NRL News

Glasgow health board again tries to force midwives to supervise abortions

by | Aug 28, 2013

By Dr. Peter Saunders

Editor’s note. While my family and I are on vacation, we are running some of our favorite NRL News Today stories from the last four months, entries from our “Roe at 40″ series, and an occasional update.  Dr. Saunders is a former general surgeon and is CEO of Christian Medical Fellowship, a UK-based organization with 4,500 UK doctors and 1,000 medical students as members.

Mary Doogan and Concepta Wood

Mary Doogan and Concepta Wood

Two Glasgow midwives, who won a landmark legal battle to avoid taking any part in abortion procedures, may now have to return to court.

Last April appeal judges ruled that the right of Mary Doogan and Concepta Wood to conscientious objection meant they could refuse to delegate, supervise or support staff involved in abortions.

The verdict marked the first time in Britain that the right to conscientious objection was deemed to extend beyond direct participation.

But a spokesperson for National Health Service Greater Glasgow and Clyde (GGC) has now said that it is the health board’s intention to appeal the decision of the Inner House of the Court of Session to The Supreme Court.

The Abortion Act 1967 gives healthcare professionals the right to conscientiously object to ‘participate’ in abortion but the scope of the word ‘participate’ has been the matter of some legal dispute.

Lady Dorrian, who presided at the previous appeal with Lord Mackay of Drumadoon and Lord McEwan, said: ‘In our view the right of conscientious objection extends not only to the actual medical or surgical termination but to the whole process of treatment given for that purpose.’

The previous judgment was hugely significant and meant that official guidance from both the RCM) and the General Medical Council (GMC) would almost certainly need revision.

The Royal College of Midwives guidance currently reads as follows:

‘The RCM believes that the interpretation of the conscientious objection clause should only include direct involvement in the procedure of terminating pregnancy. Thus all midwives should be prepared to care for women before, during and after a termination in a maternity unit under obstetric care.’

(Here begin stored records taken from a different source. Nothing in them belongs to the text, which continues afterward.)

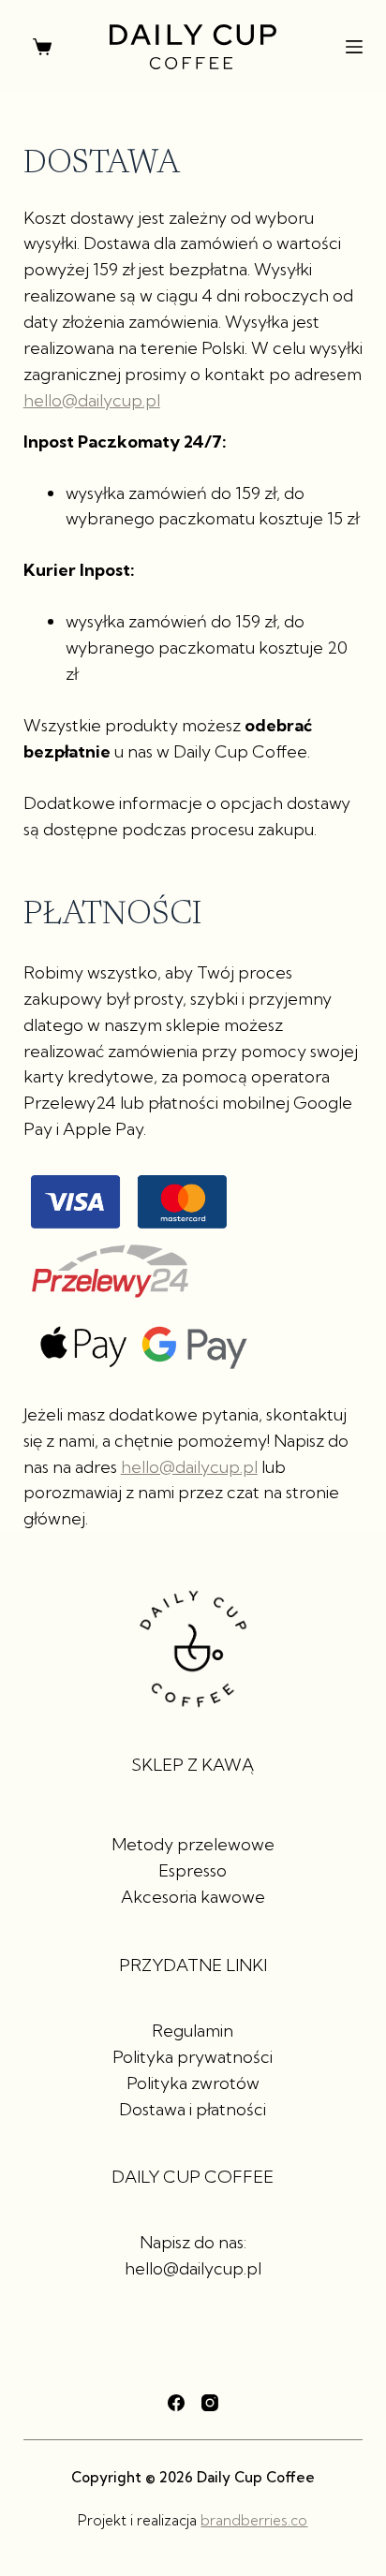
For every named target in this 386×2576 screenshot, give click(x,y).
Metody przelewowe (193, 1844)
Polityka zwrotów (193, 2083)
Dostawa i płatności (192, 2109)
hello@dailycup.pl (91, 400)
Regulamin (192, 2030)
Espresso (192, 1870)
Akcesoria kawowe (193, 1896)
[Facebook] (176, 2402)
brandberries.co (253, 2520)
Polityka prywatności (192, 2057)
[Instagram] (209, 2402)
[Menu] (354, 46)
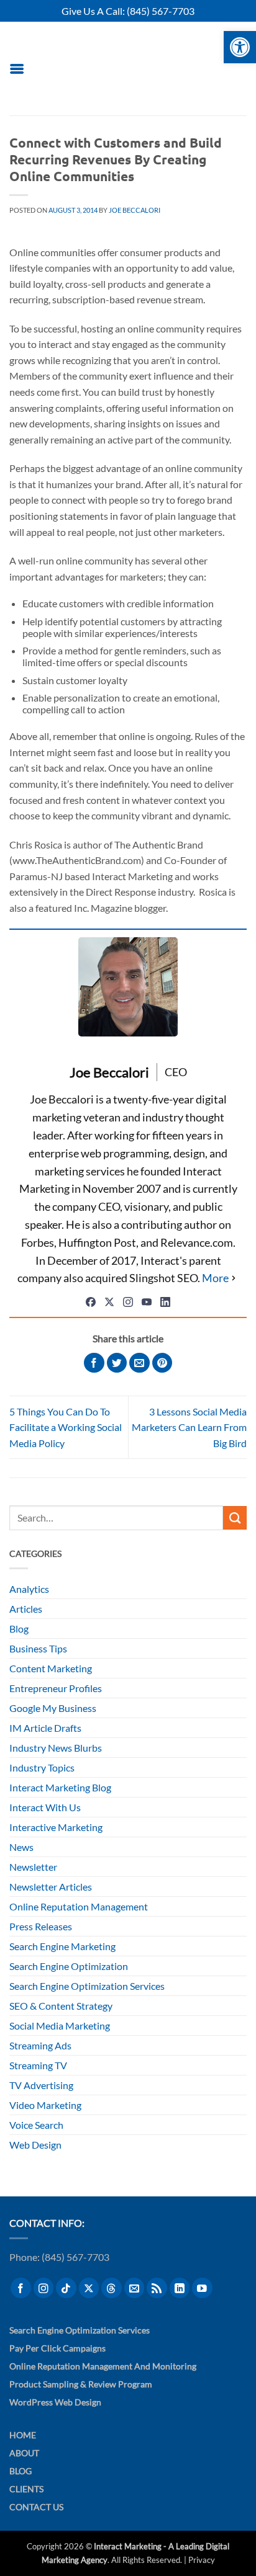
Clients (26, 2489)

The General Medical Council guidance similarly reads:

‘In England, Wales and Scotland the right to refuse to participate in terminations of pregnancy (other than where the termination is necessary to save the life of, or prevent grave injury to, the pregnant woman), is protected by law under section 4(1) of the Act. This right is limited to refusal to participate in the procedure(s) itself and not to pre- or post-treatment care, advice or management, see the Janaway case: Janaway v Salford Area Health Authority [1989] 1AC 537’

The outcome of the case is important because the Supreme Court is the highest court in Britain and its rulings will therefore be binding on all lower courts and will have repercussions not just for nurses but also for doctors and all other healthcare staff.

As I have previously argued as Christians we should not be intimidated by state or other authorities who attempt to force us to do what we believe is morally wrong.


Abortion not only takes an innocent human life, it is also contrary to all historic codes of medical ethics including the Hippocratic Oath and Declaration of Geneva.

These courageous midwives, who have been victimised by their health authority, deserve our prayers and support.